— RECORDS TO USE —
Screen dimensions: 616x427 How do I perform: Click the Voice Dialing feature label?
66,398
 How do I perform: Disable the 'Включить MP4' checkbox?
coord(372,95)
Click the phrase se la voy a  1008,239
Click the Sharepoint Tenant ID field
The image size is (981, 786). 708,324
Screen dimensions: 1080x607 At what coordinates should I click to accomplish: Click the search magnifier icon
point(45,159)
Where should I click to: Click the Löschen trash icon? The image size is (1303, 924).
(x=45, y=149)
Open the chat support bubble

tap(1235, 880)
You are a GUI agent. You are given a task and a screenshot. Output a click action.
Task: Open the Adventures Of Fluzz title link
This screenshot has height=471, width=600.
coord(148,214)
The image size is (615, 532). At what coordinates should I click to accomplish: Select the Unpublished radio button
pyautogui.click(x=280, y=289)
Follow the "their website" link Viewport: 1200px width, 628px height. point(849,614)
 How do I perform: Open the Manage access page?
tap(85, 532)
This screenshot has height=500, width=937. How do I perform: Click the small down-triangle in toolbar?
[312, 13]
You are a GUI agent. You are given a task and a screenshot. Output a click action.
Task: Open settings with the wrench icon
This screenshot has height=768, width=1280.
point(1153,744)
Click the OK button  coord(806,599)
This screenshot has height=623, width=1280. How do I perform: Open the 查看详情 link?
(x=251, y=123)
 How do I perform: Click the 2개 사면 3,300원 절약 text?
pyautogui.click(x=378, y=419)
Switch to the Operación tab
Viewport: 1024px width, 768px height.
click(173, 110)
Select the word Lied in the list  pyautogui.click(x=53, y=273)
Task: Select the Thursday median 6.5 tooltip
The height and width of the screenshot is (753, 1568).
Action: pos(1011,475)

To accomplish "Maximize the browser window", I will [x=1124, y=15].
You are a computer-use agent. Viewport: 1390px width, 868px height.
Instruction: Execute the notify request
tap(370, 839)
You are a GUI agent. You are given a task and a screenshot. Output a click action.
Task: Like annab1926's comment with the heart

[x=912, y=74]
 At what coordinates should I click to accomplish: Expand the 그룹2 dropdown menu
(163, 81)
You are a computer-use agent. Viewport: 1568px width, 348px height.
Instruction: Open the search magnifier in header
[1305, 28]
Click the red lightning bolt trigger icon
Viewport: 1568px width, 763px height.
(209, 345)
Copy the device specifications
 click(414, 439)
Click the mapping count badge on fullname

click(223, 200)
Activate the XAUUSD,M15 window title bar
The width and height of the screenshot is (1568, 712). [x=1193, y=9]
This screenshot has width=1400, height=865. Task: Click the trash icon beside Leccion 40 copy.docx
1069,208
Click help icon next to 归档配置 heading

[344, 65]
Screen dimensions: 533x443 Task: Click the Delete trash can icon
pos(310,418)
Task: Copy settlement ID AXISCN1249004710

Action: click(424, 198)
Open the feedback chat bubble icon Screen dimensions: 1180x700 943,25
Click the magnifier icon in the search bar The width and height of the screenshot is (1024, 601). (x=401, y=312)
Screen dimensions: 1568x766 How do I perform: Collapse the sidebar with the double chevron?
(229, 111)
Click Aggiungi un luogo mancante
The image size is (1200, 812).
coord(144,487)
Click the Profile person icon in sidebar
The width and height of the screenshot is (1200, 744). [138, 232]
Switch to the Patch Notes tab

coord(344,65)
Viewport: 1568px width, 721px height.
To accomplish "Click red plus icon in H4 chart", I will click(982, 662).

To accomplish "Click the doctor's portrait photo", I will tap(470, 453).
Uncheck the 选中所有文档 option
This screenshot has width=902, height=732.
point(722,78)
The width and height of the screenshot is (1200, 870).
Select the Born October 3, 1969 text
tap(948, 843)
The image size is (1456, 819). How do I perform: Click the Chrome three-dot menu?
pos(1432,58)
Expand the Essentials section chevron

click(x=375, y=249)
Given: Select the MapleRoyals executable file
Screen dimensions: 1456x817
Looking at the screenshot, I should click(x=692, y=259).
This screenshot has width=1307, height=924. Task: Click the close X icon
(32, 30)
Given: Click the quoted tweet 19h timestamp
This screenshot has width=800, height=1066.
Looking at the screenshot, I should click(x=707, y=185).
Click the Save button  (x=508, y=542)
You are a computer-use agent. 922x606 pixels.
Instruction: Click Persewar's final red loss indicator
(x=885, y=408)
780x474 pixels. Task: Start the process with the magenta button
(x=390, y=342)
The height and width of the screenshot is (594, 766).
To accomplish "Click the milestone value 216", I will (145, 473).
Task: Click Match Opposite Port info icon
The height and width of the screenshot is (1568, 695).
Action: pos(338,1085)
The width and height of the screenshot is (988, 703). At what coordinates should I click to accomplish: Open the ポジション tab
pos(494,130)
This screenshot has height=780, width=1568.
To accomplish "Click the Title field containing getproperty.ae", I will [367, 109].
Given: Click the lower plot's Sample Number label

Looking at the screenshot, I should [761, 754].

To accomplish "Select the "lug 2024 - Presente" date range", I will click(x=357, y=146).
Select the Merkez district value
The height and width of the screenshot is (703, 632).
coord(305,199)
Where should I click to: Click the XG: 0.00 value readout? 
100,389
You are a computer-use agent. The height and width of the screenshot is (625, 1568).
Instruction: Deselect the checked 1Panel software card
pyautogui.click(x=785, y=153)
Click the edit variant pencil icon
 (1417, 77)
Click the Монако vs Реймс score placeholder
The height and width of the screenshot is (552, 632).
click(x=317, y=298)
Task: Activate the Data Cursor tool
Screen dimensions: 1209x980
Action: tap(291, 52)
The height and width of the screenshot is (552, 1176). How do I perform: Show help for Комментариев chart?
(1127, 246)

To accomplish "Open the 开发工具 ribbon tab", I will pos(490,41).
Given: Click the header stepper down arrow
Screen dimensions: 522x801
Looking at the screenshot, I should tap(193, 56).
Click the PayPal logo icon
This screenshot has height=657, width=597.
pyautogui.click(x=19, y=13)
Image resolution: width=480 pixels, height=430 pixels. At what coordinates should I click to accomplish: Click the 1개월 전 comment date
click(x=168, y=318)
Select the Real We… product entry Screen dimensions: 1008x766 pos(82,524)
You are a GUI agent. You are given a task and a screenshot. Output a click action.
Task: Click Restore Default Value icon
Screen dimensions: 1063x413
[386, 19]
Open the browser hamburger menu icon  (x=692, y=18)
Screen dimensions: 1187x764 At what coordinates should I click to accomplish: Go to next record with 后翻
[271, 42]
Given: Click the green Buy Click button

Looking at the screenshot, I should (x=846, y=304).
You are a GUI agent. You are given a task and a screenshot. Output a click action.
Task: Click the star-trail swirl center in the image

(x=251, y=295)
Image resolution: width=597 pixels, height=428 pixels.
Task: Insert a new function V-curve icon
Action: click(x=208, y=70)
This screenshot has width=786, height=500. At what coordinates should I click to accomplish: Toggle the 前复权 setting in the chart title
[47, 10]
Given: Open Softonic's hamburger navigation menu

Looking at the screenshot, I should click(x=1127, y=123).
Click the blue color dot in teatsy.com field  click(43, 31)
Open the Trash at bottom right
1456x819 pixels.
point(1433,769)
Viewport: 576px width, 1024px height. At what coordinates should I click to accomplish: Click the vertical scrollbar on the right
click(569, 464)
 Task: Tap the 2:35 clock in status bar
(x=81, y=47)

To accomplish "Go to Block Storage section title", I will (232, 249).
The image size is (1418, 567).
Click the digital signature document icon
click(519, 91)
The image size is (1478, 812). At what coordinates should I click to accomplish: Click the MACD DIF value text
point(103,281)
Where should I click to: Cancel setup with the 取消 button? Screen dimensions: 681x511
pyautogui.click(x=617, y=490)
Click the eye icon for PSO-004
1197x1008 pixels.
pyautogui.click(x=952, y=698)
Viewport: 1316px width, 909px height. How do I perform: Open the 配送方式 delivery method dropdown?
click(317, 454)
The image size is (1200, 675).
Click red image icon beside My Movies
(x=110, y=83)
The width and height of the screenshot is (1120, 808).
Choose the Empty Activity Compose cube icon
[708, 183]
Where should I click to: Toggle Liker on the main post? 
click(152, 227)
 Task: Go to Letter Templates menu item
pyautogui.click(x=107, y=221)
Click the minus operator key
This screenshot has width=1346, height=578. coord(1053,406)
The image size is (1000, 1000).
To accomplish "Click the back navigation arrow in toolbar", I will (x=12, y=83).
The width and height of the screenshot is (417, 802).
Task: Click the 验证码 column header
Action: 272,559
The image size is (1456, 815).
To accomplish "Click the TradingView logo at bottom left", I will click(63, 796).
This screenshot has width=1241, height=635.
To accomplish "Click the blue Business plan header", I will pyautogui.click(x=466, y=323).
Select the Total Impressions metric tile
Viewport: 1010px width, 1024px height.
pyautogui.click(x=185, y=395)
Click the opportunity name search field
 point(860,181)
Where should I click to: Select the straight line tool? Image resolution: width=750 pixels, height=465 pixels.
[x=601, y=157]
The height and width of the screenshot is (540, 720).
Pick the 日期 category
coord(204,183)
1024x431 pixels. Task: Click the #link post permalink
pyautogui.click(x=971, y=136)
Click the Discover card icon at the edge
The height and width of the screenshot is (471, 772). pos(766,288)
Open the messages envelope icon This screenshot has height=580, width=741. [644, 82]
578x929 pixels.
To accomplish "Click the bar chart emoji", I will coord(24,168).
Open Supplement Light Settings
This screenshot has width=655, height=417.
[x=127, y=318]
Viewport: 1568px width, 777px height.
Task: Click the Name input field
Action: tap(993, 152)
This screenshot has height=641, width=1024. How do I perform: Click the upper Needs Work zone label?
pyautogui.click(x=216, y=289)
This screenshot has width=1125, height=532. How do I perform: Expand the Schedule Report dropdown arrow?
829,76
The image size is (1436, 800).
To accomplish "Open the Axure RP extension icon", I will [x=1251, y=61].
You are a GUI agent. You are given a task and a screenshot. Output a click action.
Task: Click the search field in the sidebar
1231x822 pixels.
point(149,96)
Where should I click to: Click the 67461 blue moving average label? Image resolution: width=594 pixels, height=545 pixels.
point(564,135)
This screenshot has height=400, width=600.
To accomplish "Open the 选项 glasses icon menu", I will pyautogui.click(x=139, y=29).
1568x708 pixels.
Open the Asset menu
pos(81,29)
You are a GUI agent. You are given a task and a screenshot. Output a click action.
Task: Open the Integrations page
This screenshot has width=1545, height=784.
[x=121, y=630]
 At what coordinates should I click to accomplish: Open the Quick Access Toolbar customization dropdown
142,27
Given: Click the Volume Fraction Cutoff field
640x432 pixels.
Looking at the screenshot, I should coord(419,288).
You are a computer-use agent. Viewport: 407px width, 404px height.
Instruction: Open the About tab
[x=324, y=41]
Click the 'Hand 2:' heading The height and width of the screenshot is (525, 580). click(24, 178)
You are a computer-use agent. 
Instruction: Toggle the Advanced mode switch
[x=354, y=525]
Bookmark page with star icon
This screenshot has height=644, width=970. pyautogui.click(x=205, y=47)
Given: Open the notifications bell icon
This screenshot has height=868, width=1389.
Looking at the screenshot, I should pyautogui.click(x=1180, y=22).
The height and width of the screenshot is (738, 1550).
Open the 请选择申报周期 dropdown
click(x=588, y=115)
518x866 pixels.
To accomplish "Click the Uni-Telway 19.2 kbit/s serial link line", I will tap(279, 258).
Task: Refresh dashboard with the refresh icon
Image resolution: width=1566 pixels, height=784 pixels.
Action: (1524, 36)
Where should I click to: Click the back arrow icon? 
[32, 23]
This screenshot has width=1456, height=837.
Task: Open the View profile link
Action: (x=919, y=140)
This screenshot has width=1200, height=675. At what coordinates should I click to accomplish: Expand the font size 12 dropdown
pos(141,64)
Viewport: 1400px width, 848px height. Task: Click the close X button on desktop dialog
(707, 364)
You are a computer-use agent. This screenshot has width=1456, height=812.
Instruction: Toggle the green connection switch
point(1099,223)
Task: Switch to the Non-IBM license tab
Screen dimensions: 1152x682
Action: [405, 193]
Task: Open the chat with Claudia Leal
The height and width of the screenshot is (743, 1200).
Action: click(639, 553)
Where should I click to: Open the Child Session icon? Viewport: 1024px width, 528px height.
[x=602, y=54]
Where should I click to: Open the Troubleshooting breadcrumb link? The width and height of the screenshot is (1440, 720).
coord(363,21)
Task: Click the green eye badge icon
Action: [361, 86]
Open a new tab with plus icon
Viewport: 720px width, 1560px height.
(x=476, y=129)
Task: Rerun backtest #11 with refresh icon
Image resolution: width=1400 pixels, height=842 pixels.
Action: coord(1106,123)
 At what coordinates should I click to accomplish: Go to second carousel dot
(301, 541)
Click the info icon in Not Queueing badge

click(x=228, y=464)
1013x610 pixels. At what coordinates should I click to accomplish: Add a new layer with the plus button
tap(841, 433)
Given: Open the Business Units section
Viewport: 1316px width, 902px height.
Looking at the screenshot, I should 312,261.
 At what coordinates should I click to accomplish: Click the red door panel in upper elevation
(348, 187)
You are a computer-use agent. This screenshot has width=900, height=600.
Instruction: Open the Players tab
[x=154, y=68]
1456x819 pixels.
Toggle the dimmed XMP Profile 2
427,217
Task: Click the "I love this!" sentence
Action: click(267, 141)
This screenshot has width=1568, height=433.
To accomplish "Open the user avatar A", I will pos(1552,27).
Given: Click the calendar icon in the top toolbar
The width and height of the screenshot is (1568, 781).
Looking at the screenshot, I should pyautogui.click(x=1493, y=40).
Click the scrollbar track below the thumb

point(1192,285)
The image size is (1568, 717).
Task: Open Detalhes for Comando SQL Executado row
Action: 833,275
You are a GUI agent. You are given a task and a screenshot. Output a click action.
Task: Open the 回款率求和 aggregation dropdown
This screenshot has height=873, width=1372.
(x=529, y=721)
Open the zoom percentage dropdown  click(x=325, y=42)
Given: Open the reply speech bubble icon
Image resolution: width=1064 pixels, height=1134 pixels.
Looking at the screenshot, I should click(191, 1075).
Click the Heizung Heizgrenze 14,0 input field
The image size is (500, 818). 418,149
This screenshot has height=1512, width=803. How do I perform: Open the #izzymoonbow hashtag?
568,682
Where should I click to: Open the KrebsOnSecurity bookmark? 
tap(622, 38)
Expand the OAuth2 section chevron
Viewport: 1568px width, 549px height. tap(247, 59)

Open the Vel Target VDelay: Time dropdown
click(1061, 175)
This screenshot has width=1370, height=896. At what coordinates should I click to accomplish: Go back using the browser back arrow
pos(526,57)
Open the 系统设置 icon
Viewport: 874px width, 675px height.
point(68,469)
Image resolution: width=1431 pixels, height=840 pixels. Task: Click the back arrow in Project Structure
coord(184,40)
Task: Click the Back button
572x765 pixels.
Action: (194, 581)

— TASK OBJECTIVE —
Reproduce the stretch of entries from the line containing "Screen dimensions: 1080x607" through the line containing "pyautogui.click(x=280, y=289)", with both of those lines included.

— WORKED ANSWER —
Screen dimensions: 1080x607 At what coordinates should I click to accomplish: Click the search magnifier icon
point(45,159)
Where should I click to: Click the Löschen trash icon? The image size is (1303, 924).
(x=45, y=149)
Open the chat support bubble

tap(1235, 880)
You are a GUI agent. You are given a task and a screenshot. Output a click action.
Task: Open the Adventures Of Fluzz title link
This screenshot has height=471, width=600.
coord(148,214)
The image size is (615, 532). At what coordinates should I click to accomplish: Select the Unpublished radio button
pyautogui.click(x=280, y=289)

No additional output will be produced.